[Stored data entries]
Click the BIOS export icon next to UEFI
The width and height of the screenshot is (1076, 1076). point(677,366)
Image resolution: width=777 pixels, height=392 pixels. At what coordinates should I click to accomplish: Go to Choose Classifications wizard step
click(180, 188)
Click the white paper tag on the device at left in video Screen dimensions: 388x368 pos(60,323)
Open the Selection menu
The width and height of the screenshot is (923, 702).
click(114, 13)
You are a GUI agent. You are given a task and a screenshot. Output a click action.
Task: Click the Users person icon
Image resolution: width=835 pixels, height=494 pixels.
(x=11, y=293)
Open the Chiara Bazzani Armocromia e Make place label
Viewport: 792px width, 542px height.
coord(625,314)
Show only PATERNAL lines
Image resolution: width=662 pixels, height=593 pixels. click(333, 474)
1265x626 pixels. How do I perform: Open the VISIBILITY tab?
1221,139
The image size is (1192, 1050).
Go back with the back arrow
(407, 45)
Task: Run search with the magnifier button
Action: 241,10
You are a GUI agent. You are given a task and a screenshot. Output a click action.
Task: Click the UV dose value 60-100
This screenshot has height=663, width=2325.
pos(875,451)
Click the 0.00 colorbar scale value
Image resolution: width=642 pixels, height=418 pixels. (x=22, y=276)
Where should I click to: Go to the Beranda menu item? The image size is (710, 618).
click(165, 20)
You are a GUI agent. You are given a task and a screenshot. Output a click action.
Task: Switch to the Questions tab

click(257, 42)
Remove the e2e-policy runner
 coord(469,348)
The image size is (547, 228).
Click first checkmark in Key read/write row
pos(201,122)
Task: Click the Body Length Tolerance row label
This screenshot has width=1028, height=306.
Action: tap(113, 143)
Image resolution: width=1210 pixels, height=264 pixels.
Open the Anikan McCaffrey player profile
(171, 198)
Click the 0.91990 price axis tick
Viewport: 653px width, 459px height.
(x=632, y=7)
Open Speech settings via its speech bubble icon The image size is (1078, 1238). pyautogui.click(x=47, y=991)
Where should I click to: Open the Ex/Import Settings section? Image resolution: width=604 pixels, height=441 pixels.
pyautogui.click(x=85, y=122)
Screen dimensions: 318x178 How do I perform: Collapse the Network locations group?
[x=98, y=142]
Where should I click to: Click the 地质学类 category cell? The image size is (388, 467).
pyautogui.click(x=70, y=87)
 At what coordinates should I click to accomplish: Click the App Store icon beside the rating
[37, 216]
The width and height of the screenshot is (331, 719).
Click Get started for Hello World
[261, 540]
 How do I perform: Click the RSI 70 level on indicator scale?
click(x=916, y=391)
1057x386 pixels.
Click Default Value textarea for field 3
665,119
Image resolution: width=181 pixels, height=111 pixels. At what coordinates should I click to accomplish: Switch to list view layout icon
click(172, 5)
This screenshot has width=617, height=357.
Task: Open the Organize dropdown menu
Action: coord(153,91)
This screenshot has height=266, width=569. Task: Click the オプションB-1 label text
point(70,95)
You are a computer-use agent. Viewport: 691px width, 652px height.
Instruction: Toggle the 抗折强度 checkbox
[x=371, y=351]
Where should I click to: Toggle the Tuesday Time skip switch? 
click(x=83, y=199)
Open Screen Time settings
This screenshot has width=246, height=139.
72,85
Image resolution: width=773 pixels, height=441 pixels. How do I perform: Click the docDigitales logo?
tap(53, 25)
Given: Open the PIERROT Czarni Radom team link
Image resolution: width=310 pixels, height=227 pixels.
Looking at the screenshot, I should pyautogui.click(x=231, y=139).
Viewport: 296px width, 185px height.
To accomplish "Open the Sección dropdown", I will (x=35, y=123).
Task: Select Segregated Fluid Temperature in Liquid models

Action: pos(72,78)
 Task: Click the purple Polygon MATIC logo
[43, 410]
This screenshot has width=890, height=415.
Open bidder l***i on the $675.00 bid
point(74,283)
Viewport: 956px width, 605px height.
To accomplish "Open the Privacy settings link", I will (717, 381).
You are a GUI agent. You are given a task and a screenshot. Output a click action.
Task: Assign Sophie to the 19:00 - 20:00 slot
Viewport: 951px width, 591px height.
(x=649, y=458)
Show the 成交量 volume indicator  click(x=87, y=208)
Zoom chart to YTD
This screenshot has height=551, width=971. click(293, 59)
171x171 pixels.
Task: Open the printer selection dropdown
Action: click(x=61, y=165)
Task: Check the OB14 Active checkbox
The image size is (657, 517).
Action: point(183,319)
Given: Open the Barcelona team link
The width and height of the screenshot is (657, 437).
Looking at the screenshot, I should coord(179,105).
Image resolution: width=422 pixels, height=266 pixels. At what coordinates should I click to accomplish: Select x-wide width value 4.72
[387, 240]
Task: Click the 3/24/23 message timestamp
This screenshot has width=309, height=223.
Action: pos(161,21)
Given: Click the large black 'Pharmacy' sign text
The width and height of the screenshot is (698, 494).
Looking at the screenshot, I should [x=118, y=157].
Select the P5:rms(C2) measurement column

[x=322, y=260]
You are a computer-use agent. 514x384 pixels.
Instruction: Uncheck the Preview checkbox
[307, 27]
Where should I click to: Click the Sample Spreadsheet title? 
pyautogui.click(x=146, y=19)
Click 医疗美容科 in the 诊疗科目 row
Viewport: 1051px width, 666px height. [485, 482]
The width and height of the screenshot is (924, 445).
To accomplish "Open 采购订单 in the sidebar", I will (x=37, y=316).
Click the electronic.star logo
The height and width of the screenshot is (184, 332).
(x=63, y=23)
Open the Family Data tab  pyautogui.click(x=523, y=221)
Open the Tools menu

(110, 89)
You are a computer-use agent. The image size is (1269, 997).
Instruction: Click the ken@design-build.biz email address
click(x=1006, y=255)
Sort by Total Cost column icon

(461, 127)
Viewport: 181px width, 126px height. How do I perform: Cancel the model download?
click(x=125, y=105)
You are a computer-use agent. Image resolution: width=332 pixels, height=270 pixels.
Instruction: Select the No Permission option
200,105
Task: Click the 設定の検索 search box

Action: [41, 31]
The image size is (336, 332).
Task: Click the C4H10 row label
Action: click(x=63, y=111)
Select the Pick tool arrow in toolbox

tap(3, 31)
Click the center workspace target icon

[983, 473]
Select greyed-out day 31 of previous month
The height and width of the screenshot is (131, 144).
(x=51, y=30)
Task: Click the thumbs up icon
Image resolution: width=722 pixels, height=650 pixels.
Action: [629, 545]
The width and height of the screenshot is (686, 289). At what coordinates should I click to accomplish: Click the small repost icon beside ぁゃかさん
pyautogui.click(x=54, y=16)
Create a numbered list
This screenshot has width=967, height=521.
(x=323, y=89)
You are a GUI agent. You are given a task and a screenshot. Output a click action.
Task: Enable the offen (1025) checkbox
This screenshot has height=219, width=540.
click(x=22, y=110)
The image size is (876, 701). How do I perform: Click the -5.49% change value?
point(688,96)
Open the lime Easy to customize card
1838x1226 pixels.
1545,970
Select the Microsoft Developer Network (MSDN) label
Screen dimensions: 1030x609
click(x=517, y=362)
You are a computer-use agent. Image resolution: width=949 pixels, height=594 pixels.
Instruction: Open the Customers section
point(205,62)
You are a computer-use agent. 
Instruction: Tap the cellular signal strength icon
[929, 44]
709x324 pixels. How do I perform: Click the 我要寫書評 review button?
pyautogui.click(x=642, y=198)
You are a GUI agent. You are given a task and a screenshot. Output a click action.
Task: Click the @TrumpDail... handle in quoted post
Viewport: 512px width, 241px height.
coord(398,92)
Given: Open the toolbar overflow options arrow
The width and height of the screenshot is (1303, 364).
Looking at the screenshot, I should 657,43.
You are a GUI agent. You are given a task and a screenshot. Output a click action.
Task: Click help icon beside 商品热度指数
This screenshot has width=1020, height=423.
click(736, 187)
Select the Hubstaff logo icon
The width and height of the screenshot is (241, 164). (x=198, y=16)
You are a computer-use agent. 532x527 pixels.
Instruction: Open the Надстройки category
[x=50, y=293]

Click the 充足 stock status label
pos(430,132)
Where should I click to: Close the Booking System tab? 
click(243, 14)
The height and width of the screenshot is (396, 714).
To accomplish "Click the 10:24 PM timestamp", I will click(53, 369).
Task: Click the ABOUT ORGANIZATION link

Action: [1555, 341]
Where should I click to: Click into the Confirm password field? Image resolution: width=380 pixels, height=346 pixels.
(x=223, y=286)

== Task to complete ==
When a line in the data contains "team", return it as written.

== Task solution ==
Given: Open the PIERROT Czarni Radom team link
Given: Open the Barcelona team link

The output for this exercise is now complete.